------ EXCERPT TO READ

The Roman Blind Technique (Fig. 5): in order to further stabilise the soft palate and to juxtapose the edges of the wound, we lastly perform, using another double barbed wire, the Roman Blind Technique as proposed by Mantovani et al.: i.e. intra muscular stitches connecting on both sides the posterior nasal spine (a), the edge of soft palate (b), the hamulus region (c), the posterior pillar (d), the mandibular raphe (e) and back to the posterior pillar (f).
At the end of the procedure, the soft palate is shortened and pulled forward; the distance between the soft palate and the posterior pharyngeal wall is increased; the wound is closed in the near absence of visible threads.
Results
Preliminary results, based on bed partners' opinions, confirmed that all patients obtained a consistent reduction of snoring and even disappearance of noise in some cases, once the uvular oedema was resolved and palatal fibrosis was established. The mean score in the Snoring Visual Analogic Scale was reduced from 9.2 to 2.9. In mild OSAS patients, which were a minority (7/24), the mean AHI changed from 8.9 to 3.8.
All patients were discharged on the first day after the procedure: antibiotic and analgesic therapy was prescribed; when uvular oedema was present, we prescribed corticosteroid therapy for 5 days. Some dietetic restrictions were applied, as during the course of posttonsillectomy.

------------
------ SUPPLIED DATA

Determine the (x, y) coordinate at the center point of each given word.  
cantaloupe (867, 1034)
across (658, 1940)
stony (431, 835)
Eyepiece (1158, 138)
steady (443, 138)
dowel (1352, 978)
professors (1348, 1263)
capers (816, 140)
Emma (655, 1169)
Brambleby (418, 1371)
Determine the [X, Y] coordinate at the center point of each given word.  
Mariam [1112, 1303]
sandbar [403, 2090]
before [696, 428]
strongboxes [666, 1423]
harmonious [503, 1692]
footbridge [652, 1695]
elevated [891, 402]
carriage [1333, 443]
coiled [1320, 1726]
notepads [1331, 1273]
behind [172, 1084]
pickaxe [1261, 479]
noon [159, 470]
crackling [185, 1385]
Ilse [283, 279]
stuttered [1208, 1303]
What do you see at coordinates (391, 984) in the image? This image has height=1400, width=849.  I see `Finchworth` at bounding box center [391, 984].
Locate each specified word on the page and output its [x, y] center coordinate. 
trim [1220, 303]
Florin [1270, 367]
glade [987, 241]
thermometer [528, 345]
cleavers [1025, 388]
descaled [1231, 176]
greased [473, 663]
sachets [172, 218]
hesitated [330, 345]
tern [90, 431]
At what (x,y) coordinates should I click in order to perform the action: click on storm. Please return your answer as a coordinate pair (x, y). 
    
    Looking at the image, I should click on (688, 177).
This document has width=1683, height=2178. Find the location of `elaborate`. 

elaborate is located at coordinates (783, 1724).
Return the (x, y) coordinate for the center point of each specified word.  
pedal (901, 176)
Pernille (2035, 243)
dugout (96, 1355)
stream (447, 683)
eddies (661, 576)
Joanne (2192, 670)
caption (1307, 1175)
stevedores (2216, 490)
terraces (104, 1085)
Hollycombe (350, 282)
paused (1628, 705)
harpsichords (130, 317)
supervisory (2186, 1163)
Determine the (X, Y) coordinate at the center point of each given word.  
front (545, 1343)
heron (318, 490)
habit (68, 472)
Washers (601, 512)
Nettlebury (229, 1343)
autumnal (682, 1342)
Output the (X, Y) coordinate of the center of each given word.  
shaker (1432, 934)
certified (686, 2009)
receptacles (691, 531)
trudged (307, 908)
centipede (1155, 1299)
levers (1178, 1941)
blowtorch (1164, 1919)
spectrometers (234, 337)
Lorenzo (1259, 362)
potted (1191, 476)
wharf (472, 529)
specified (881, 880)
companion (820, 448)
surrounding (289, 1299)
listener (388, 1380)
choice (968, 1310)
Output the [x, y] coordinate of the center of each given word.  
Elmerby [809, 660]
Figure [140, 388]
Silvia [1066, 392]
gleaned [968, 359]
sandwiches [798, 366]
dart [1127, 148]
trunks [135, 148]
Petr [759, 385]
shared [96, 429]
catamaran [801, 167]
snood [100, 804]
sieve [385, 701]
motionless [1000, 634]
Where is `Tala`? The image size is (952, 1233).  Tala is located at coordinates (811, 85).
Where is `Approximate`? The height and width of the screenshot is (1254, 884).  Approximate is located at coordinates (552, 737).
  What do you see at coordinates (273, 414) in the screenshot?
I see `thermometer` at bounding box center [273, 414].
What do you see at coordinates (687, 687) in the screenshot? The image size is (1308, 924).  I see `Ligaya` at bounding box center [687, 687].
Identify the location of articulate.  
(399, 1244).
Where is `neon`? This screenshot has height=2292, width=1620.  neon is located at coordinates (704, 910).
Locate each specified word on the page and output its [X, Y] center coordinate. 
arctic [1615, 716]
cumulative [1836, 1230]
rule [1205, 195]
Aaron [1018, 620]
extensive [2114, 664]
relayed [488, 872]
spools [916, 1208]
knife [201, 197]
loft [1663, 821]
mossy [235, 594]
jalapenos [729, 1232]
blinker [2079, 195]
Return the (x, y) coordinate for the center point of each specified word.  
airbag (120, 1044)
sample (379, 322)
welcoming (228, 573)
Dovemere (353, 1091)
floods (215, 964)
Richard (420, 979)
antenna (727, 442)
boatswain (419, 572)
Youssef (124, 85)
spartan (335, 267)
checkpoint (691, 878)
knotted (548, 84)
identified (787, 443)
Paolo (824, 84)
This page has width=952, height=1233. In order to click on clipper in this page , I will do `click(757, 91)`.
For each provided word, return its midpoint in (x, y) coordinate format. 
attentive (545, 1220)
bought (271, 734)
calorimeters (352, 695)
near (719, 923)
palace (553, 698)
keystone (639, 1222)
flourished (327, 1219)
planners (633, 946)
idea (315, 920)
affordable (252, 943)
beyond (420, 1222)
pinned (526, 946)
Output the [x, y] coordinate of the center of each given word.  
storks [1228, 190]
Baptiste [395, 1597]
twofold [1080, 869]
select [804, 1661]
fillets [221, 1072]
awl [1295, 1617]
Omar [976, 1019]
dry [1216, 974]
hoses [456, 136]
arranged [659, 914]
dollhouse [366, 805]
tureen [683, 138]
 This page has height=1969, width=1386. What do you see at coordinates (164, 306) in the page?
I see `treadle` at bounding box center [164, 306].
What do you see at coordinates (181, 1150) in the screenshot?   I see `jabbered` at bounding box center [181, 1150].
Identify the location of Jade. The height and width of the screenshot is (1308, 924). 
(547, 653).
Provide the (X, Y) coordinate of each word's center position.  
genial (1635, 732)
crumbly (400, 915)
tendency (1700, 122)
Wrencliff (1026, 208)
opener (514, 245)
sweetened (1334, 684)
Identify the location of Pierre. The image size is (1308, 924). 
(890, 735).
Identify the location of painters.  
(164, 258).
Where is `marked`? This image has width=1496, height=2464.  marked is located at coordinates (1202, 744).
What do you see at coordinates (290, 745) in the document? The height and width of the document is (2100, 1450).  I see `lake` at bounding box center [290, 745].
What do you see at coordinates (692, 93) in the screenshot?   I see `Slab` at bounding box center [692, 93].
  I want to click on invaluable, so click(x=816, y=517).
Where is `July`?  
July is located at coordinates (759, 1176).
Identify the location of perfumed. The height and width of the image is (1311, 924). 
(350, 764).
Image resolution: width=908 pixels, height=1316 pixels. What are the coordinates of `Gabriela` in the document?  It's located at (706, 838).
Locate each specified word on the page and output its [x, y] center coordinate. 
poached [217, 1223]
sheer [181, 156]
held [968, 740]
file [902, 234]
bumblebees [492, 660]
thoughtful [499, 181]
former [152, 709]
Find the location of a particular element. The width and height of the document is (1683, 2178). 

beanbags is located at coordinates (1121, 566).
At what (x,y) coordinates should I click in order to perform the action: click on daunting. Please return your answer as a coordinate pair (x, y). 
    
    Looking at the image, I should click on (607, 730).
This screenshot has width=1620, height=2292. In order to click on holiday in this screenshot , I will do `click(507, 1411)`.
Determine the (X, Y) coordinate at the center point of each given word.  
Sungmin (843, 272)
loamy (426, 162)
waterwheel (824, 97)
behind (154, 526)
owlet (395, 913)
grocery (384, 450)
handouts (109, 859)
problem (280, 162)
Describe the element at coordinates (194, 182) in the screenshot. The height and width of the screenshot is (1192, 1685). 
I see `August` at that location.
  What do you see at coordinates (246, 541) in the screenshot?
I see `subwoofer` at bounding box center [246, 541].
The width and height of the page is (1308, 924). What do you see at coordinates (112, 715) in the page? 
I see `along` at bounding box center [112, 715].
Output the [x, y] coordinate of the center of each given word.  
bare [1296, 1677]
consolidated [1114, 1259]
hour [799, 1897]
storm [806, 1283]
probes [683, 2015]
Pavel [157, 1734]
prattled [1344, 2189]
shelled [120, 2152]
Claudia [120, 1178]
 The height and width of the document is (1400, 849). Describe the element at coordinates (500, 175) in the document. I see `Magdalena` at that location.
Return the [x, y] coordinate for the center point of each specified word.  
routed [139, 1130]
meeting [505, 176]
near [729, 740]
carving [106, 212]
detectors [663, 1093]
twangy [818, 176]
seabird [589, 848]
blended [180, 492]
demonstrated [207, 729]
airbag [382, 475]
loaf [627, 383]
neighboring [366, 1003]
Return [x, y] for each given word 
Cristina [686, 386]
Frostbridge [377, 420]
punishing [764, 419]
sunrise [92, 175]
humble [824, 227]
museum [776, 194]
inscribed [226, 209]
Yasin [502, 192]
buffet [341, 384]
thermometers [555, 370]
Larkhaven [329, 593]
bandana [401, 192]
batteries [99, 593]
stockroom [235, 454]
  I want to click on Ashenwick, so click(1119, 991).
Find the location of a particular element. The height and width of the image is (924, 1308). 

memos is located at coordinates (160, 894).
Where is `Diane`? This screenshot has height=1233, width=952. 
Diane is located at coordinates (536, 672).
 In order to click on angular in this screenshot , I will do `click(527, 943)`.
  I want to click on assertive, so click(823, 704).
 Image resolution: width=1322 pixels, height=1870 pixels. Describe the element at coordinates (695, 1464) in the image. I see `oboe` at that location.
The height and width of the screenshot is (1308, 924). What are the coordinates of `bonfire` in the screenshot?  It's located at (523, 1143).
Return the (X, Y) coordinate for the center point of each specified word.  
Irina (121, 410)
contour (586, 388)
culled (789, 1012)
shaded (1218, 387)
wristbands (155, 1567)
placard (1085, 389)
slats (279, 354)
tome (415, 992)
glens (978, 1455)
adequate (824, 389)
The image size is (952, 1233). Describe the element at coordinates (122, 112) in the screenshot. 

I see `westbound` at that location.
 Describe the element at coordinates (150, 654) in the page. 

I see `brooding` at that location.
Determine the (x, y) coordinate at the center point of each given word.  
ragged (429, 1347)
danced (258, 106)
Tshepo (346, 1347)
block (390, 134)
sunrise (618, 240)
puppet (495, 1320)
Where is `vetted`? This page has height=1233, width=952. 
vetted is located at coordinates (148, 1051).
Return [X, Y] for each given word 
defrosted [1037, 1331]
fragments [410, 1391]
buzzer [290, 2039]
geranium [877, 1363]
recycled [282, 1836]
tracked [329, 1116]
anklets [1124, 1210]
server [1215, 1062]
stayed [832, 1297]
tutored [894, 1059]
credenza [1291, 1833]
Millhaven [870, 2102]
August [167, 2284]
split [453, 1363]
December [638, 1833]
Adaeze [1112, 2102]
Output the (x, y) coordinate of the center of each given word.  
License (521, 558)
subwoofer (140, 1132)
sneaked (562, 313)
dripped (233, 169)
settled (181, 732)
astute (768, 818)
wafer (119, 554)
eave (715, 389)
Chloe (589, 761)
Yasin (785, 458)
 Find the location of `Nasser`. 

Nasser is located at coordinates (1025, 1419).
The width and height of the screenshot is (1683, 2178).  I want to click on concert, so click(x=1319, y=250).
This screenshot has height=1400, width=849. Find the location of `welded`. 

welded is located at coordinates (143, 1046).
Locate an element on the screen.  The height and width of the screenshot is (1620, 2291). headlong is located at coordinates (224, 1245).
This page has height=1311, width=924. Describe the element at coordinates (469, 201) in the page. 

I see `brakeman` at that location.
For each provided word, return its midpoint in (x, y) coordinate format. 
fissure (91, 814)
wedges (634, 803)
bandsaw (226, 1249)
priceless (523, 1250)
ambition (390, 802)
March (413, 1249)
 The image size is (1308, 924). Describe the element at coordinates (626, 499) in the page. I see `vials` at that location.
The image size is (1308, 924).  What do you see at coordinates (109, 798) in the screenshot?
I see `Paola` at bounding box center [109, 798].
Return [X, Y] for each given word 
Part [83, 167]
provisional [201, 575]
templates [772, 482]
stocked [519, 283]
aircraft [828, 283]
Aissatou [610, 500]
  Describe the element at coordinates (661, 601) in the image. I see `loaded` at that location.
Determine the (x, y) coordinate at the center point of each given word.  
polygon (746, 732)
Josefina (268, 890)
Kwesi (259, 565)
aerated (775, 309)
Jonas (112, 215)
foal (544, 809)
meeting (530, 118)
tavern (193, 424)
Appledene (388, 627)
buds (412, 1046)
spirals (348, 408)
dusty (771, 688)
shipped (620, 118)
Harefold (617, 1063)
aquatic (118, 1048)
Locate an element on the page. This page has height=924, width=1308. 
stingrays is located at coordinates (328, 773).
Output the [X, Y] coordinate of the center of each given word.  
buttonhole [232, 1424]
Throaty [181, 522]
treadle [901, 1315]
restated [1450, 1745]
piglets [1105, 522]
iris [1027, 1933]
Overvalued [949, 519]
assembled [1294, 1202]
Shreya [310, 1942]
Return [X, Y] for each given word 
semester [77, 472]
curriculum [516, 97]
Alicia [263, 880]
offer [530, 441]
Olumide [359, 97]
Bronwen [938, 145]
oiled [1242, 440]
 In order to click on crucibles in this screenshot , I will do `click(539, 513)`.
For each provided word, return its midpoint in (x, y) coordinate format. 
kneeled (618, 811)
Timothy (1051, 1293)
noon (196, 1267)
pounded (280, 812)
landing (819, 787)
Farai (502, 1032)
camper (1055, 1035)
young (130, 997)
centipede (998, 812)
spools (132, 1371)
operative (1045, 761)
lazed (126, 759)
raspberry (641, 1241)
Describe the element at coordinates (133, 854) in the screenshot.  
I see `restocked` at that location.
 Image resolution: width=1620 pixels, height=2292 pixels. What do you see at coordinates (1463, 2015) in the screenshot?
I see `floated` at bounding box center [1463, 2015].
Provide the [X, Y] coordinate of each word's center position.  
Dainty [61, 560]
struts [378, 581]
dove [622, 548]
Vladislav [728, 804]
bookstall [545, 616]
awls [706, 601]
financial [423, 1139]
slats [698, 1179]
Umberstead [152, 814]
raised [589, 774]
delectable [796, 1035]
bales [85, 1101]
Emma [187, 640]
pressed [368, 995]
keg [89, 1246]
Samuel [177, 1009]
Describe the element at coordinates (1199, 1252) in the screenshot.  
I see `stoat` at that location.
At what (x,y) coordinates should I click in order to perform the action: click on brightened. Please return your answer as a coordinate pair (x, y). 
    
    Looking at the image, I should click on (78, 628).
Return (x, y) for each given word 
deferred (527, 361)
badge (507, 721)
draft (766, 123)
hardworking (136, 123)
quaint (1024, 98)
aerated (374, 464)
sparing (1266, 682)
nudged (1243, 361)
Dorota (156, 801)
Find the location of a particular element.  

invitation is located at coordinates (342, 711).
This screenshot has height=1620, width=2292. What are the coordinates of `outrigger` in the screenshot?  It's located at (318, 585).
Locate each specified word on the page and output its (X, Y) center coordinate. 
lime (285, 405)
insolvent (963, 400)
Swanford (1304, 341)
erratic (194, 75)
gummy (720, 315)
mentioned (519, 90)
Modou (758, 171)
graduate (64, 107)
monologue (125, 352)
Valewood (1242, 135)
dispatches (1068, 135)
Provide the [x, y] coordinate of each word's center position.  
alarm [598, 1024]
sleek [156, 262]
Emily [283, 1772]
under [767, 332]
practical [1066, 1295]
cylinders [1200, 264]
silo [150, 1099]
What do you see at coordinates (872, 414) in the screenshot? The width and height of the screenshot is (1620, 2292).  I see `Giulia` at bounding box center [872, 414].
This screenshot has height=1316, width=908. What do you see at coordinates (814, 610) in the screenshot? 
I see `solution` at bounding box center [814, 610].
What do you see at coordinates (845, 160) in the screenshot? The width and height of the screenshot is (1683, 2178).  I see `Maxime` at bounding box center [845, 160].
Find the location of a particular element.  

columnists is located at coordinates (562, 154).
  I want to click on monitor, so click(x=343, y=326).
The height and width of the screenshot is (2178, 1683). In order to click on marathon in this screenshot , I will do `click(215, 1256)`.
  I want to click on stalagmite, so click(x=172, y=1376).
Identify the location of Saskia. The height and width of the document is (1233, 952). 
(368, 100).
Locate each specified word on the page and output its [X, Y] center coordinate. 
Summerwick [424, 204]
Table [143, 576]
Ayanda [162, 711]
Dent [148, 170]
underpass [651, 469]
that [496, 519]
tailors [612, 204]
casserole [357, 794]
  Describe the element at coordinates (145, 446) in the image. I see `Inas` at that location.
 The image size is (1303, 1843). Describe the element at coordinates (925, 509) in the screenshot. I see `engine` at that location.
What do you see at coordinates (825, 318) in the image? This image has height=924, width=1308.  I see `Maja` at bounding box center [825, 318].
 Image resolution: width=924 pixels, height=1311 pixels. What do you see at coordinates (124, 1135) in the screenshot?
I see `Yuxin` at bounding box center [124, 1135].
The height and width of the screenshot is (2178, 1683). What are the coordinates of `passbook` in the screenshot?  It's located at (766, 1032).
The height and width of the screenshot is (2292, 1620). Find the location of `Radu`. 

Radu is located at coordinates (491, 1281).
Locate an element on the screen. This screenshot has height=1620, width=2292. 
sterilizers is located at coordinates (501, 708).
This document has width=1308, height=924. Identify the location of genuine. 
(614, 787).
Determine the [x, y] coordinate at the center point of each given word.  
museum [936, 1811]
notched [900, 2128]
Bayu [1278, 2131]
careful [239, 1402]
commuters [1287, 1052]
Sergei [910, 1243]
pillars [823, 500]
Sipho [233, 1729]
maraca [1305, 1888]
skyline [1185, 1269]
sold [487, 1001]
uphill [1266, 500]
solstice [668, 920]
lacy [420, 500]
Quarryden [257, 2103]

------------

EXERCISE SET ▸
A: Repeat the snoring surgery excerpt word for word, from "At the end of" to "8.9 to 3.8.".
B: Write what comes next in the snoring surgery excerpt, starting after its last sentence.
The rows play no part in this work.

RESULTS BY TASK ▸
A:
At the end of the procedure, the soft palate is shortened and pulled forward; the distance between the soft palate and the posterior pharyngeal wall is increased; the wound is closed in the near absence of visible threads.
Results
Preliminary results, based on bed partners' opinions, confirmed that all patients obtained a consistent reduction of snoring and even disappearance of noise in some cases, once the uvular oedema was resolved and palatal fibrosis was established. The mean score in the Snoring Visual Analogic Scale was reduced from 9.2 to 2.9. In mild OSAS patients, which were a minority (7/24), the mean AHI changed from 8.9 to 3.8.

B:
Postoperative pain, in the patients' opinions, was mild to moderate for the first 5-6 days, then slowly decreased; after two weeks pain had usually disappeared.
In many cases (19/24), the extremity of the thread was partially extruded for a short segment, due to the natural retraction of the tissue; in these patients, it was necessary to cut the protruding piece of the wire.
We did not observe any velar insufficiency or dehiscence of the wound. After 4 to 6 weeks, a fibrous scar was observed in correspondence of the palatal wound, with a consequent increase in velar stiffness.
Discussion
The innovations we added to Pang's anterior palatoplasty permit, in our opinion, good stability of the suture, producing a better development of palatal fibrosis that provides an effective final stiffness. This effect is further supported by the needful use of barbed self-blocking threads, thanks to their property of spreading the tension along the entire length of the wire. The practical execution of the surgical procedure is, moreover, made easier because knots are not required: this is a considerable advantage in a small field such as the oral cavity.
In our experience, postoperative discomfort is not significantly different from that observed in anterior palatoplasty, when considering both postoperative pain and recovery time.
Conclusions
We believe that barbed anterior pharyngoplasty is an effective surgical procedure for the treatment of snoring and mild OSAS; the indication is represented by the anteroposterior pattern of palatal vibration/obstruction. It ensures valid palatal stiffness with a good shortening of the velum without significant tissue removal. Furthermore, the technique prevents disjunction of the margins of the palatal wound that we sometimes observed in classical anterior palatoplasty.